Chronique ONU

Actualités/Millénaire pour le développement
LA RÉPUBLIQUE DOMINICAINE COMME PROJET PILOTE

Par John R. Gagain Jr.

Imprimer
Page d'accueil | Dans ce numéro | Archives | Anglais | Contactez-nous | Abonnez-vous | Liens
L'article

Le Secrétaire général Kofi Annan s'est rendu pour la première fois en République dominicaine le 4 août 2006, à la demande du Président Leonel Fernández, afin de participer à un forum sur la réalisation des Objectifs du Millénaire pour le développement (OMD). En effet, ce pays a été choisi en 2004 comme pays pilote du Projet du Millénaire de l'ONU - une initiative lancée par
M. Annan et menée par un économiste distingué, Jeffrey Sachs - et le seul à ce jour à avoir créé une Commission présidentielle destinée exclusivement à coordonner, à surveiller et à suivre les progrès en matière d'OMD.
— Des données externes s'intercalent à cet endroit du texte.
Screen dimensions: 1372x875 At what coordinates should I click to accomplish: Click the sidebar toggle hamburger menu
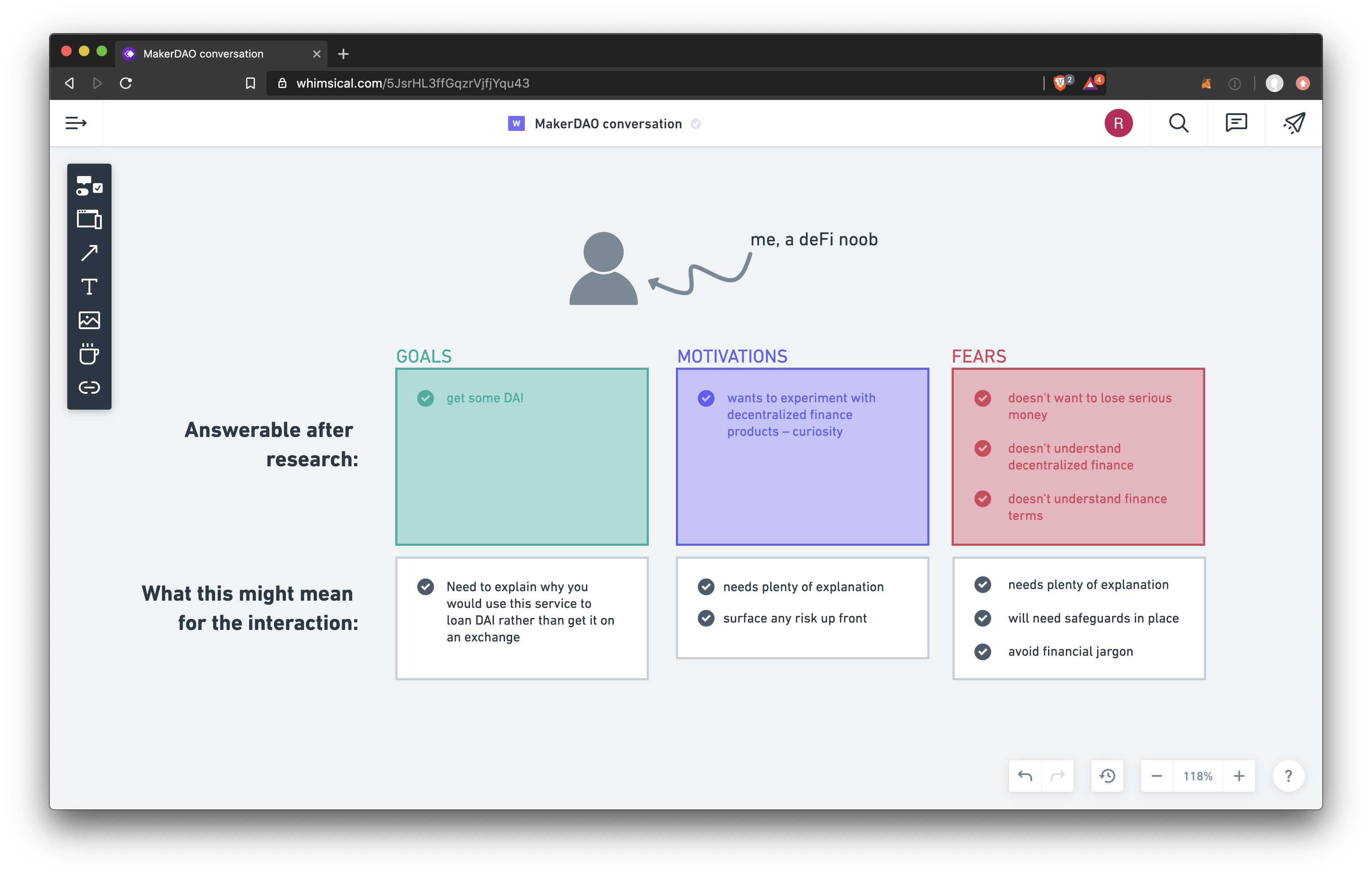pyautogui.click(x=76, y=123)
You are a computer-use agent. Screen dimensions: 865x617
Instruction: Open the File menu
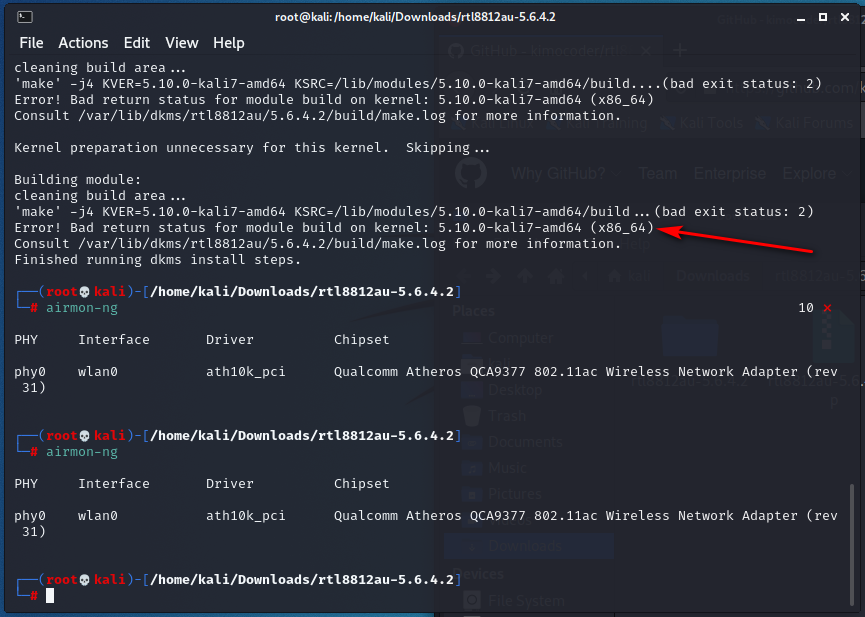click(31, 43)
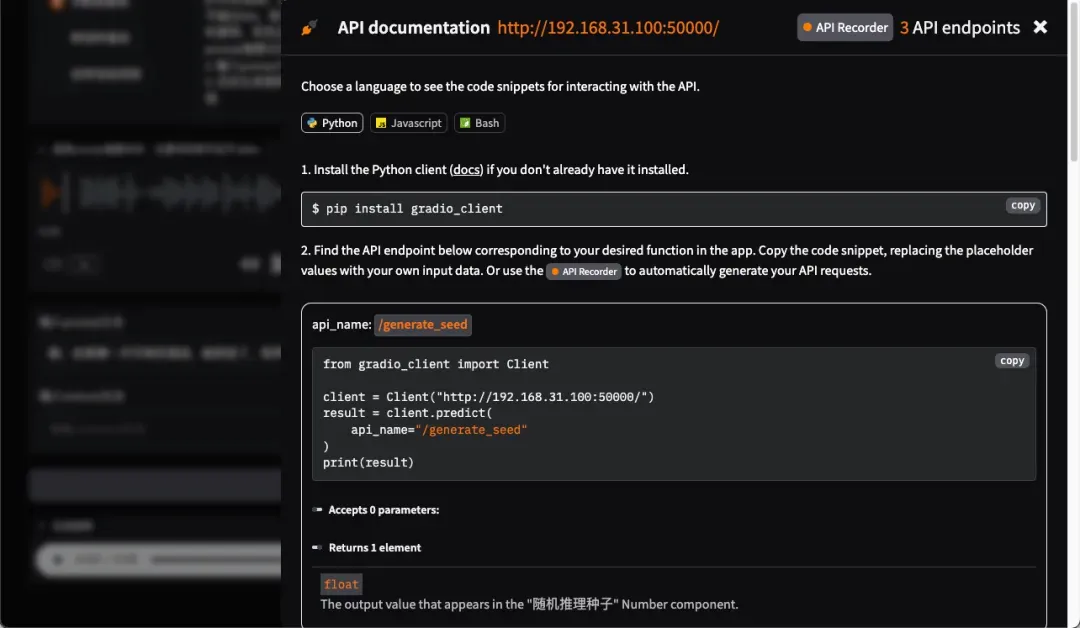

Impressionné par la présentation de la Commission, le Secrétaire général a déclaré que la République dominicaine était " dans la bonne voie " et a établi un " modèle " qui sera très utile à de nombreux pays dans la région et dans le monde. C'est " une source d'inspiration pour la communauté internationale et un exemple pour les pays en développement ", a-t-il ajouté. " On ne peut pas avoir de développement sans sécurité et on ne peut pas avoir de sécurité sans développement ", a-t-il poursuivi, une remarque qui a fait mouche, encourageant de nombreux participants à aller au-delà du courant de pensée majoritaire sur le type de modèle établi en République dominicaine.
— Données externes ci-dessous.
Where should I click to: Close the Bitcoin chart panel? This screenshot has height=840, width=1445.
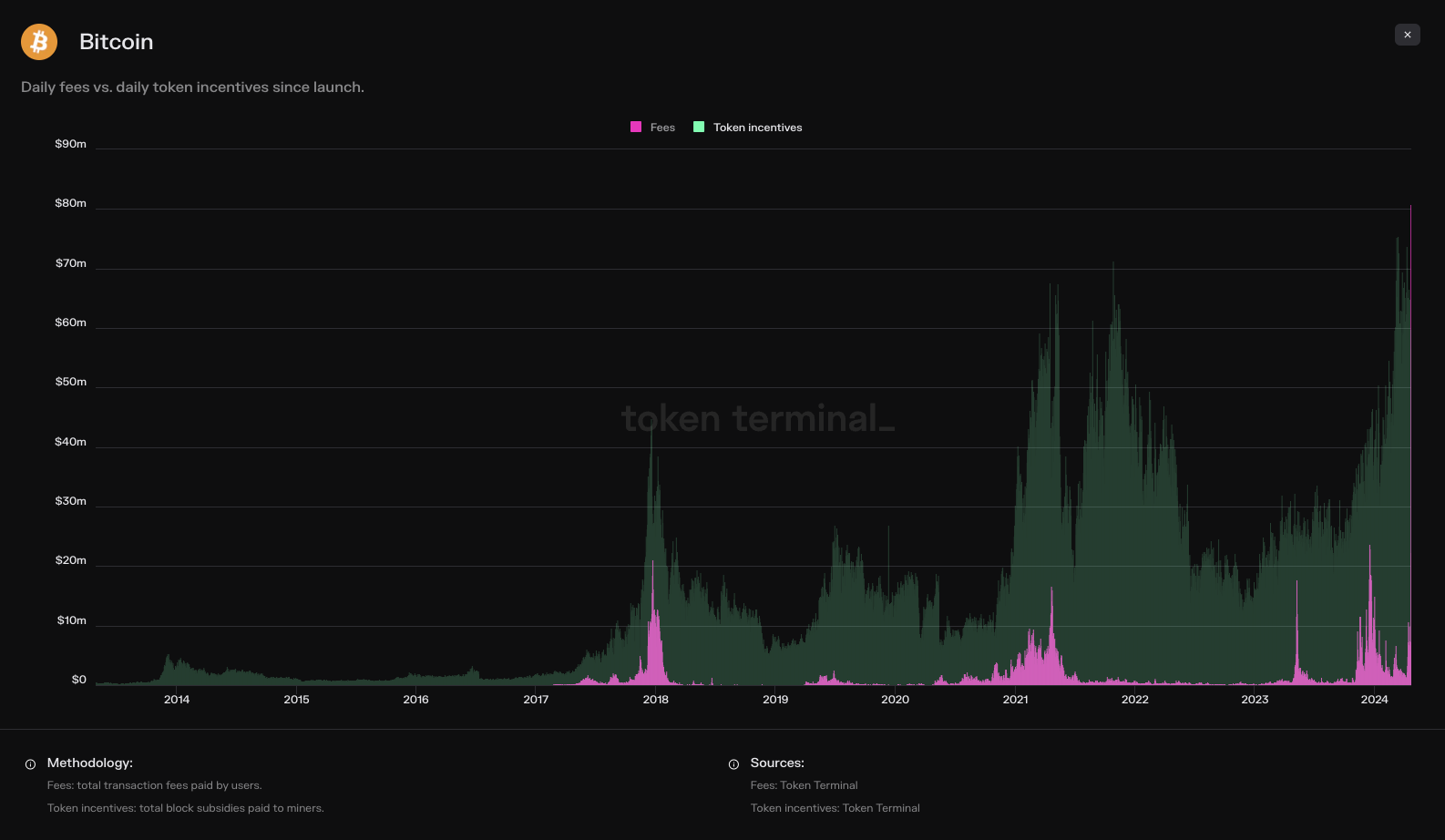point(1407,35)
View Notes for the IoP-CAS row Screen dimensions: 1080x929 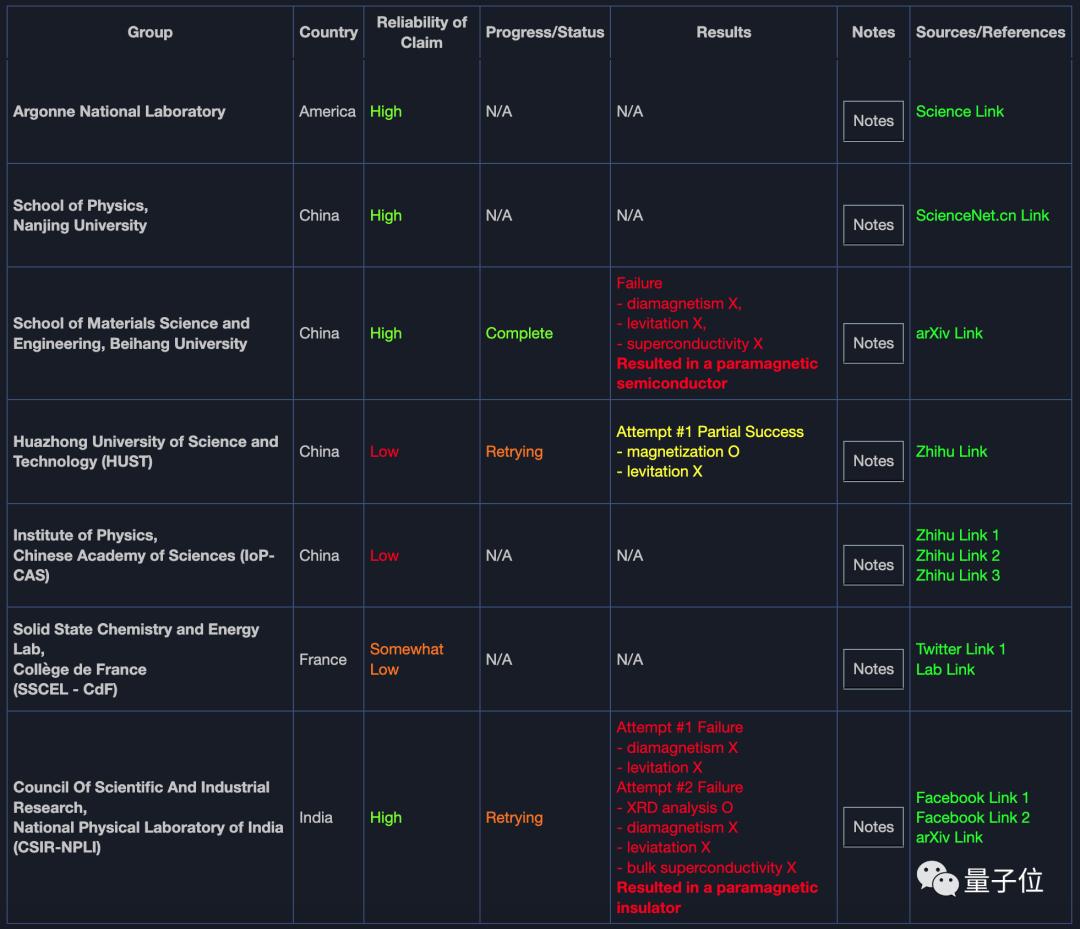873,565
Le Président Leonel Fernández de la République dominicaine (au centre), accompagné de son épouse Margarita Cedeño, remet au Secrétaire général Kofi Annan les conclusions de la première Évaluation des besoins en matière de réalisation des OMD " Pueblo del Mileno " pour la province d'El Seibo. PHOTO/COPDES, REPUBLIQUE DOMINICAINE

Le " modèle dominicain ", principalement à son stade initial, fait référence à l'engagement du Président Fernandez en matière de réalisation des OMD, sur le plan à la fois politique et institutionnel, en particulier depuis la création de la Commission. L'idée de ce modèle a, depuis, pris de l'importance. Les travaux de la Commission ont évolué pour s'adapter aux besoins du pays, aux défavorisés et aux pauvres.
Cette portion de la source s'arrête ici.